Post-simulation analysis

Here we will calculate the quantities specified for this case in Tosi et al. (2015) and finally compare them to the values given in their Table 2.

Plot final temperature and velocity fields

In [22]:
velmax = np.amax(velocityField.data[:])
if(velmax==0.0): velmax = 1.0
fig1 = glucifer.Figure()
fig1.append( glucifer.objects.Surface(mesh, temperatureField) )
fig1.append( glucifer.objects.VectorArrows(mesh, velocityField/velmax, scaling=0.1, arrowHead=0.2) )
fig1.show()

Calculate quantities for benchmark comparison

In [23]:
tempAv = Avg_tempVal[-1]
nuTop = nu1Val[-1]
nuBot = nu0Val[-1]
uRMS = vrmsVal[-1]
uSurfRMS = Rms_surfVal[-1]
uSurfMax = Max_vx_surfVal[-1]
etaMin = etaminVal[-1]
etaMax = etamaxVal[-1]
workDone = GravworkVal[-1]
phi = viscdisVal[-1]/100.
delta = abs(workDone - phi)/max(workDone, phi) * 100.

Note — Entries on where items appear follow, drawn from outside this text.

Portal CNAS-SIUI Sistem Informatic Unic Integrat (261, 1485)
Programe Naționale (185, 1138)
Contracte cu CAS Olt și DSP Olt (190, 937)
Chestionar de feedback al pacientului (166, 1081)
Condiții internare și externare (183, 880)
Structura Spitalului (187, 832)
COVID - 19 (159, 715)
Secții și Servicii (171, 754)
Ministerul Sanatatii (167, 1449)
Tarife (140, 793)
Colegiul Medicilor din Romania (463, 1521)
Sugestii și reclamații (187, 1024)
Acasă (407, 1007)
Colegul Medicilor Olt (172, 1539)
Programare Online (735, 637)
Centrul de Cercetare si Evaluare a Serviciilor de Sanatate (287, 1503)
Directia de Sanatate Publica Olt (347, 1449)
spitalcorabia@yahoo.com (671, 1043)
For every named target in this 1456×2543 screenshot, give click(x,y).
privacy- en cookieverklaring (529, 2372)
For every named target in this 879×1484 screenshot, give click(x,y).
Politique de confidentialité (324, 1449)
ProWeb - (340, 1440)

Output all quantities for this case

In [24]:
print('<T>        = {0:.4f}'.format(tempAv))
print('Nu_top     = {0:.4f}'.format(nuTop))
print('Nu_bot     = {0:.4f}'.format(nuBot))
print('u_rms      = {0:.4f}'.format(uRMS))
print('u^surf_rms = {0:.4f}'.format(uSurfRMS))
print('u^surf_max = {0:.4f}'.format(uSurfMax))
print('eta_min    = {0:.4e}'.format(etaMin))
print('eta_max    = {0:.4f}'.format(etaMax))
print('W          = {0:.4f}'.format(workDone))
print('Phi        = {0:.4f}'.format(phi))
print('delta      = {0:.4f}%'.format(delta))
<T>        = 0.7008
Nu_top     = 2.8628
Nu_bot     = 3.3643
u_rms      = 91.5907
u^surf_rms = 2.1801
u^surf_max = 3.0522
eta_min    = 5.7630e-05
eta_max    = 1.0000
W          = 2.1111
Phi        = 2.1122
delta      = 0.0503%

Comparison values from Tosi et al. (2015)

The expected benchmark values from Table 2 of Tosi et al. (2015) for case 3 are given in the table below. The minimum and maximum values from each of the participating codes are given here to provide an expected range for each quantity.

Case 3 $<$$T$$>$ $Nu_{top}$ $Nu_{bot}$ $u_{RMS}$ $u_{RMS}^{surf}$ $u_{max}^{surf}$ $\eta_{min}$ $\eta_{max}$ $<$$W$$>$ $<$$\Phi$$>$/Ra $\delta$
Min 0.7241 3.0253 2.9628 99.8701 2.0374 2.8458 4.7907$\times 10^{-5}$ 0.9010 2.0028 2.0277 $<$0.01%
Max 0.7268 3.0918 3.0376 100.9467 2.0916 2.9207 4.8400$\times 10^{-5}$ 1.0000 2.0400 2.0370 1.23%

Note that the values from the spectral code MC3D are not used to construct the min/max values here, as they are outlier values.